◆ WRITTEN EXERCISE:
Return the lines below verbatim, from the line with "The height and width of the screenshot is (945, 1919)." up to and including the line with "click(x=781, y=625)". Leave the pictures out of your answer.

Dataset excerpt
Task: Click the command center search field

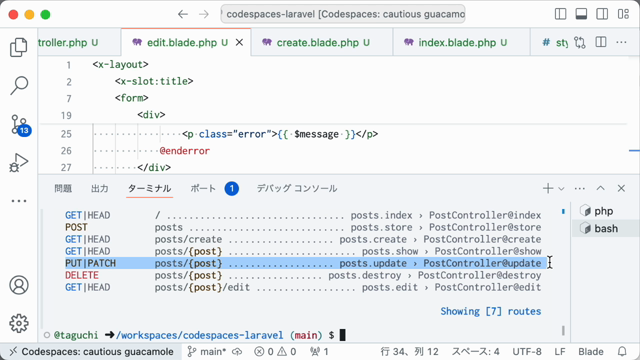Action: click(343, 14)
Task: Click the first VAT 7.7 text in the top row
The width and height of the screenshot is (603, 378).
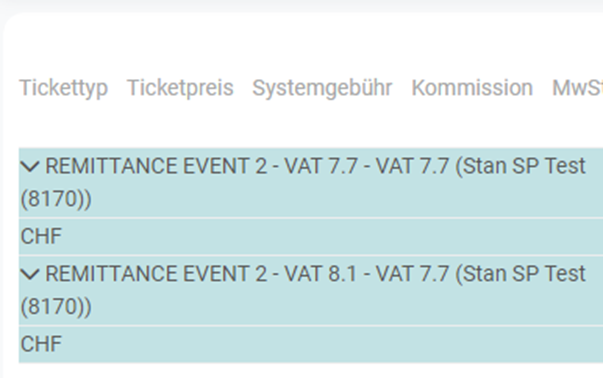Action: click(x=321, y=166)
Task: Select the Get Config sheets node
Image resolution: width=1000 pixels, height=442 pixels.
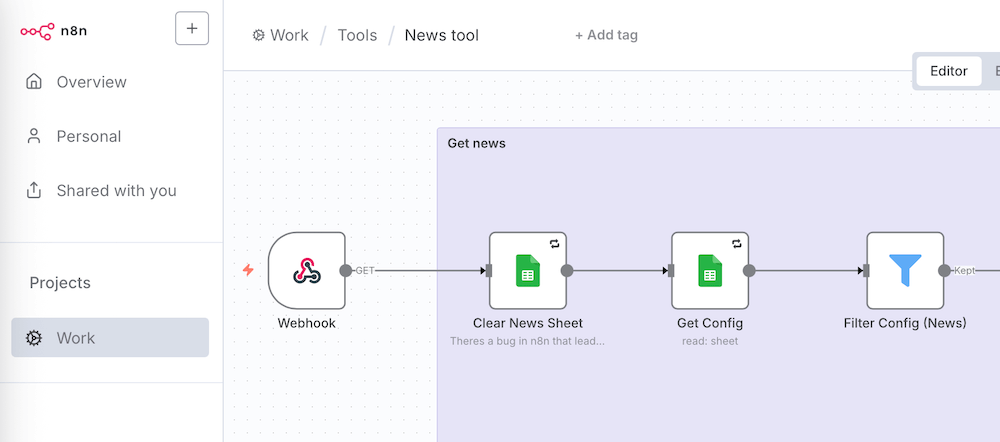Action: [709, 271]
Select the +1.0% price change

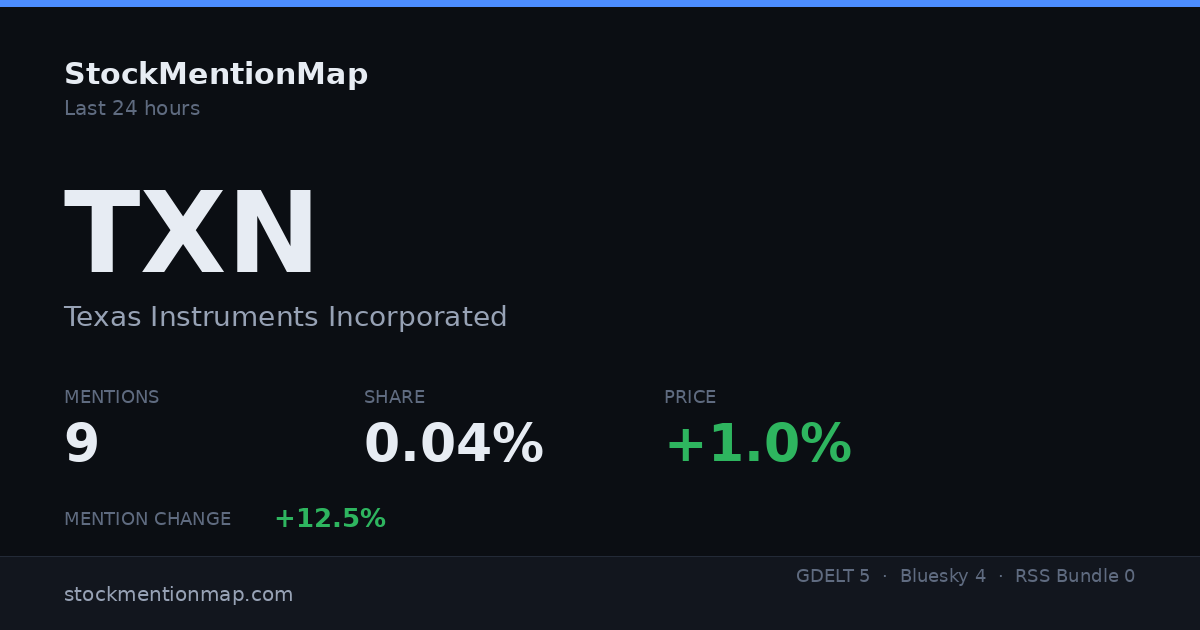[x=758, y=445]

* * *

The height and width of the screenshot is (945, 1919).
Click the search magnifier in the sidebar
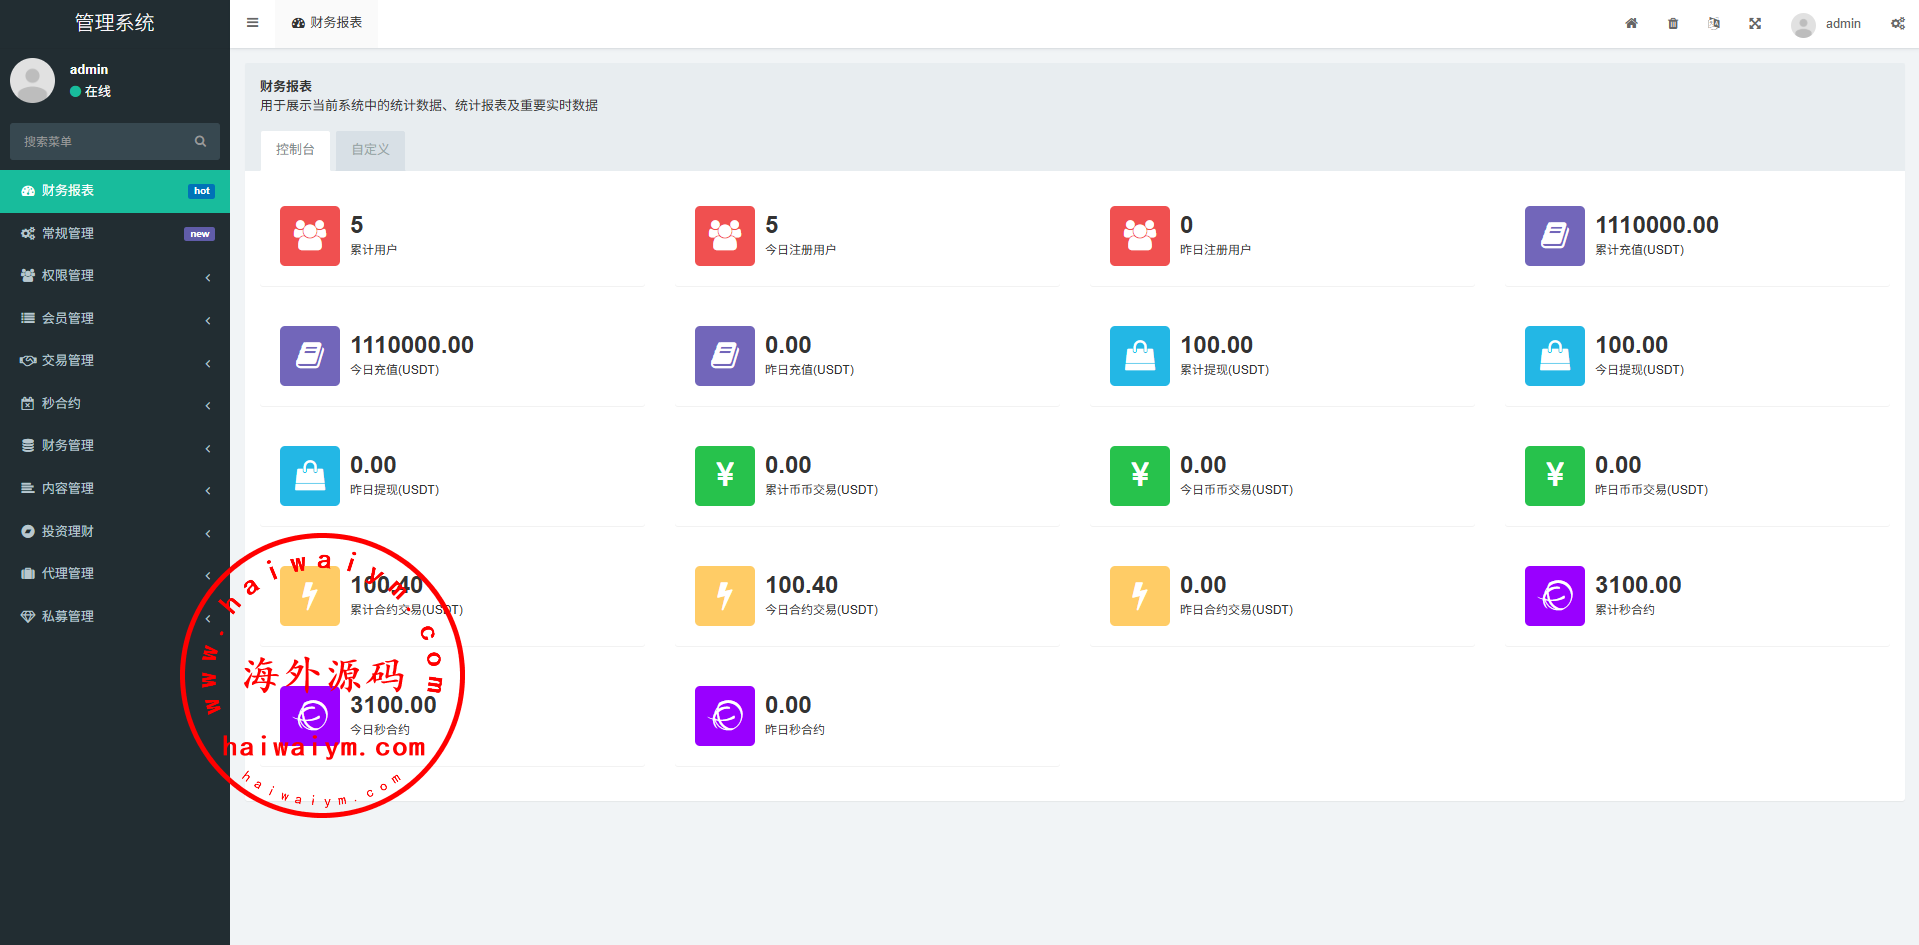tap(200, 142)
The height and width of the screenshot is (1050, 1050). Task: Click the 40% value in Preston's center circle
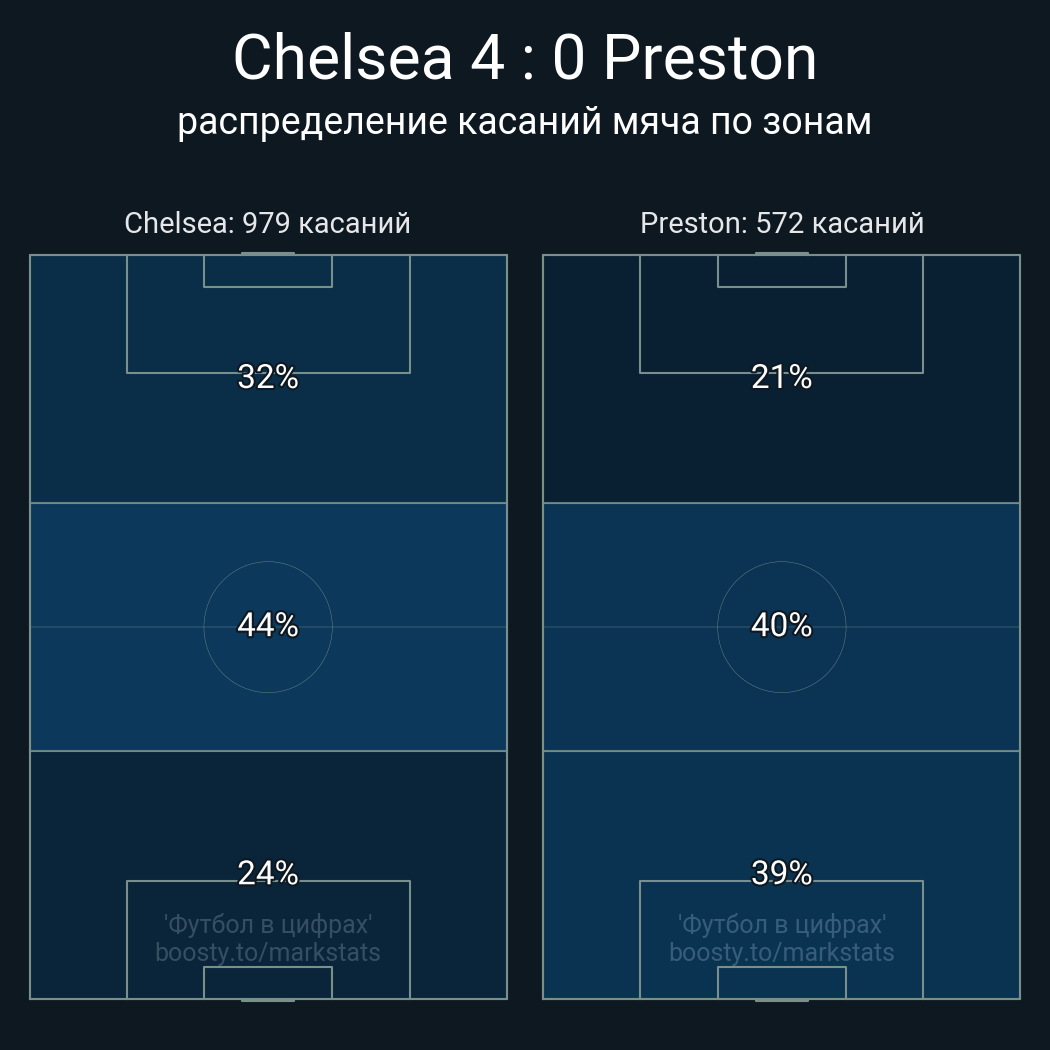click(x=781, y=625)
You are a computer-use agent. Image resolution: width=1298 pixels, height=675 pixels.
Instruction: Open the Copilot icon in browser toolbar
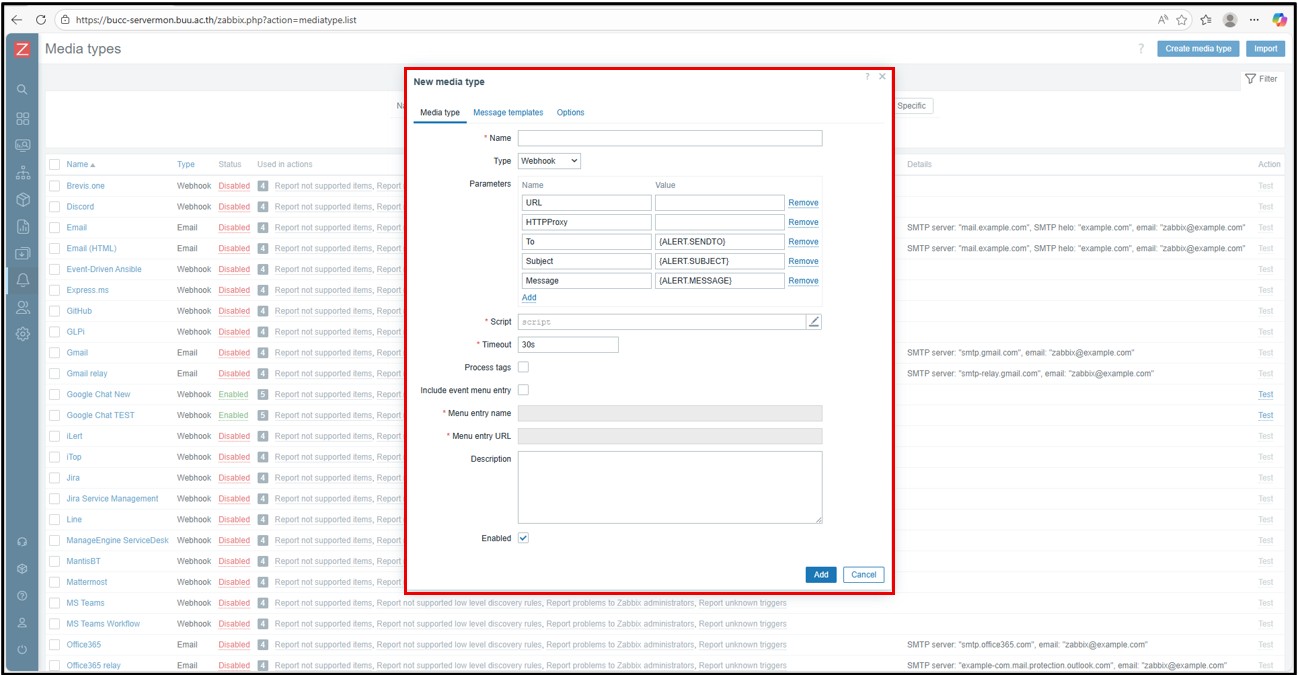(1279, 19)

◆ OUTPUT FOR THIS TASK:
The height and width of the screenshot is (945, 1919).
Click the search magnifier in the sidebar
tap(200, 142)
The height and width of the screenshot is (1050, 1050). Task: Click the 40% value in Preston's center circle
click(x=781, y=625)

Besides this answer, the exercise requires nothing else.